© 2024 Arizent. All rights reserved.

Harvard Pilgrim Declared DOA By State

A proposed $118.9 million revenue bond deal that many hoped would resuscitate Harvard Pilgrim Health Care Inc. (HPHC) was taken off the table late last Tuesday night when Massachusetts officials agreed to take the company into state receivership.

The move comes less than one week before the already-priced transaction was set to close and has left many market analysts scratching their heads.

At the epicenter of this debacle is a internal "accounting" discovery that HPHC's 1999 losses could be as much as $43 million more than the $134 million figure presented to investors in the initial bond offering prospectus. According to a source familiar with the situation, the egregious error was uncovered only after investment bank Salomon Smith Barney had pressured the state's largest HMO to finalize its disclosure documents in order that the final papers could be printed.

Alan Raymond, spokesman for Harvard Pilgrim, said that the discrepancy was primarily caused by the company's reliance on dual financial accounting systems rather than on a consolidated strategy. He explained, "We were running one system for general ledger and one for general finance and it caused the underestimations."

Harvard Pilgrim apprised state regulators of its situation last Monday morning and Massachusetts Supreme Court Justice Margaret Marshall subsequently put the HMO under the direction of Insurance Commissioner Linda Ruthardt. Salomon Smith Barney was not informed of the decision until just hours before Boston's daily newspapers went to press on Tuesday night. By that point, however, it was already a foregone conclusion that the bond offering would necessarily be scrapped due to erroneous financial statements.

This is not the first time that HPHC had trouble with its financial shortfalls. Following a reported $54 million loss in 1998, the company stunned Standard & Poor's analysts last October when it revealed a projected $100 million loss for 1999. That action helped spur a credit rating downgrade to single-B and gained HPHC a spot on the agency's negative credit watch list. Next, Harvard Pilgrim came out with the $134 million figure familiar to investors who had analyzed the bond offering.

According to S&P analyst Jack Reichman, all of this confusion would probably earn the company a triple-C-minus rating if HPHC hadn't been placed into receivership and been automatically accorded an R rating. Said Reichman, "This whole thing reflects the problems the company has had all along with poor information systems... and this despite the fact that they said they had it under control."

While Reichman stopped far short of implying any sort of management impropriety, there have been some market watchers who believe that Harvard Pilgrim may have at least suspected its error prior to last week. According to such speculation, the company hoped to complete the lease-backed deal before being forced into receivership. By this strategy, HPCH would have already gotten its financing from the sale of its properties and bondholders would have difficulty suing the company for securities fraud due to its newfound receivership statutes.

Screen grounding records

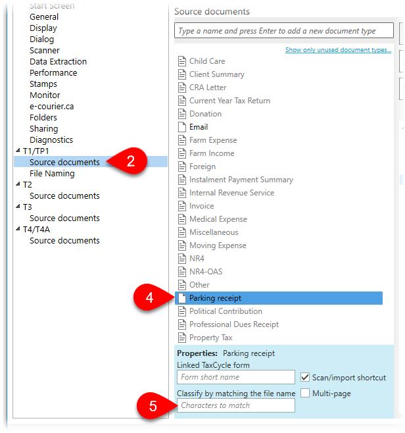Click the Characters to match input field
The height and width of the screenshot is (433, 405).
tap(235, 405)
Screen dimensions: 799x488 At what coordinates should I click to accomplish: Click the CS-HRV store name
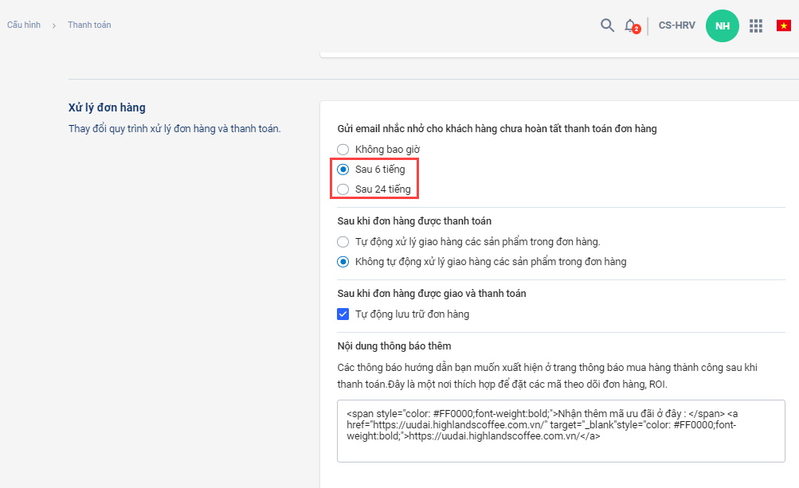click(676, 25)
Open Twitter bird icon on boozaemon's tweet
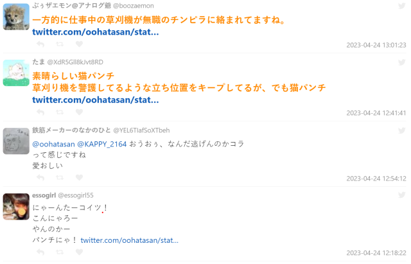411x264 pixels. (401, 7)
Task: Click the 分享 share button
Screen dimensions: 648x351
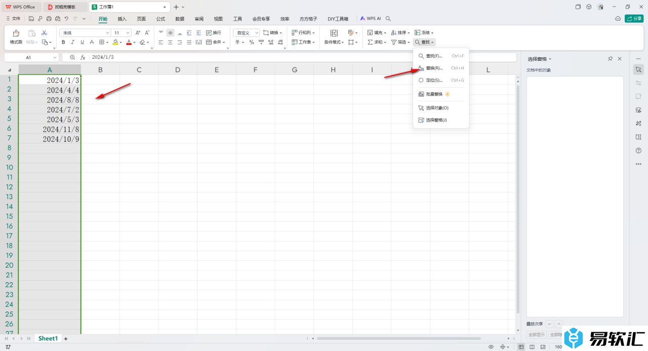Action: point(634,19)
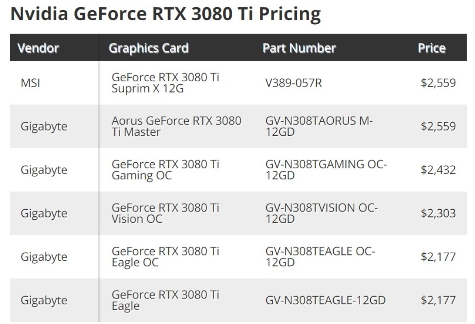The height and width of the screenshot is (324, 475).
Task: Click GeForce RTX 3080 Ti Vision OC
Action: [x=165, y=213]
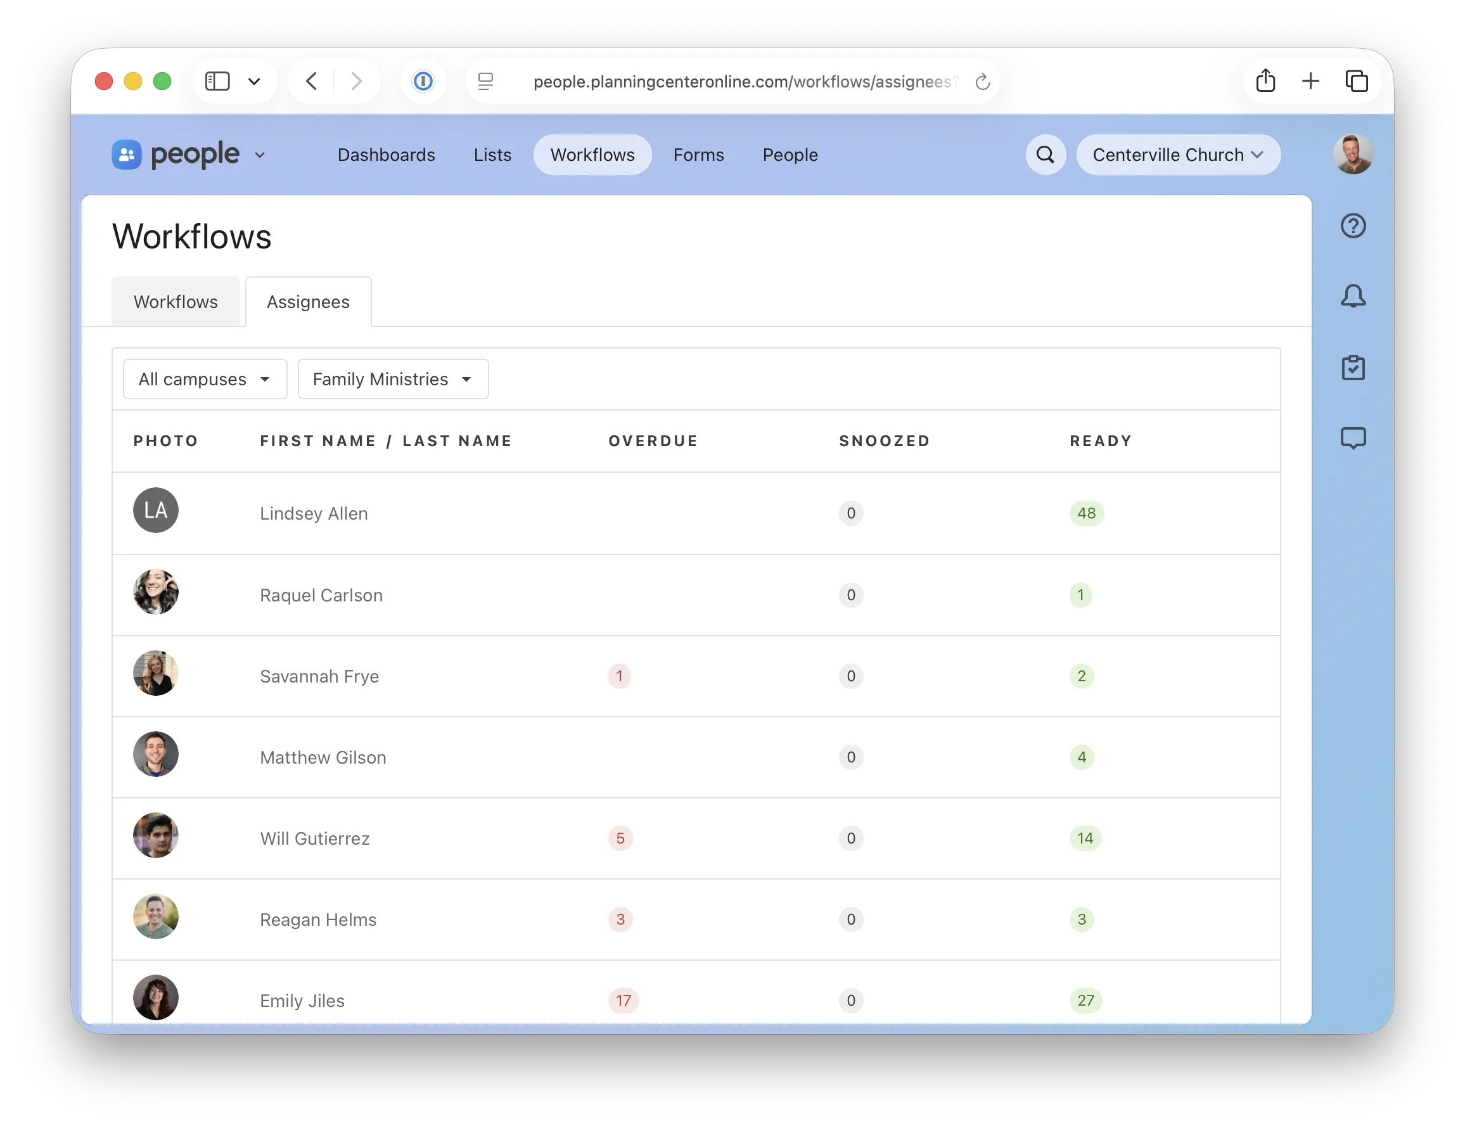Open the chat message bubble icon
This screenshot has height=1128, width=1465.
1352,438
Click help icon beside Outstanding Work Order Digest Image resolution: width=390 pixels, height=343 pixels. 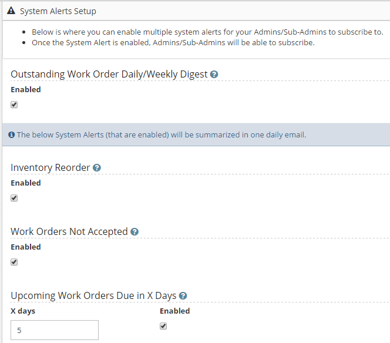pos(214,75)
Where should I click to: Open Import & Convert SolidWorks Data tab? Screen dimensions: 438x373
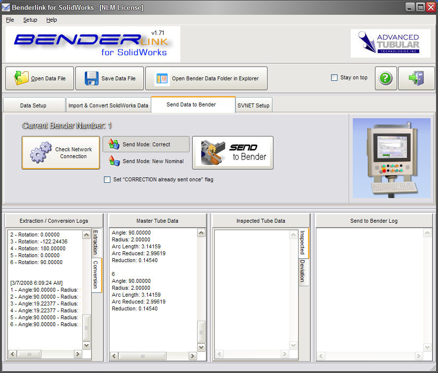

## DIRECTION:
In the article about Harvard Pilgrim, what did spokesman Alan Raymond say primarily caused the discrepancy in the reported losses?

## FULL RESPONSE:
The company's reliance on dual financial accounting systems rather than a consolidated strategy.